Differing perspective alone is not always enough for some writers of postcolonial literature: Some think that the language of the literature itself must be rethought. Irish poets such as Nuala Ni Dhomhnaill publish their work in Irish. Ngugi wa Thiong’o, a writer from Kenya, began his career writing in English but then chose to write in his native Gikuyu. Believing, as Audre Lorde does, that the master’s tools cannot dismantle the master’s house, these writers manipulate their own language to combat colonization and create a separate postcolonial identity.

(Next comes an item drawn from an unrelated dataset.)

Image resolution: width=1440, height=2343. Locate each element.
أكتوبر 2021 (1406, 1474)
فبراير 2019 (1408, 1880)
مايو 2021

Postcolonial writers who continue to write in the colonizer’s language have been subject to criticism, but they have helped to create important postcolonial literature. Many African, Caribbean, and Indian writers have chosen to write in their colonial languages, and their work raises important issues about national identity and colonial power. Ghanaian writer Ama Ata Aidoo may write in English, but Our Sister Killjoy (1977) is a vigorous rejection of Western ideals and colonization. Antiguan American writer Jamaica Kincaid uses her prose to decry what she sees as the commodification of the Caribbean in A Small Place (1988). Manipulating abrogation (a refusal of correct or standard usage) and appropriation, these authors make the colonial language represent the experience of the colonized.

Colonialism has been and remains an important issue in literature. Since national or cultural identity is partially created through such artifacts as literature and art, it seems plausible that colonization, a practice that appropriates cultures, would figure prominently within those artifacts. Whether writers have justified colonization (and upheld the supremacy of empire), or have worked toward decolonization and the assertion of an autonomous postcolonial identity, they have had to deal with the issue of colonialism in literature.

Bibliography

Ashcroft, Bill, Gareth Griffiths, and Helen Tiffin. The Empire Writes Back: Theory and Practice in Post-Colonial Literatures. 2nd ed. Routledge, 2002.

Ashcroft, Bill, Gareth Griffiths, and Helen Tiffin, eds. The Post-Colonial Studies Reader. 2nd ed. Routledge, 2005.

Bhabha, Homi, ed. Nation and Narration. Routledge, 1990.

Boehmer, Elleke. Colonial and Postcolonial Literature: Migrant Metaphors. 2nd ed. Oxford UP, 2005.

Gunning, Dave. Postcolonial Literature. Edinburgh UP, 2013.

Ngugi wa Thiong’o. Decolonising the Mind: The Politics of Language in African Literature. Heinemann, 1986.

Said, Edward. Orientalism. Routledge, 1978.

Thomas, Nicholas. Colonialism’s Culture: Anthropology, Travel, and Government. Princeton UP, 1994.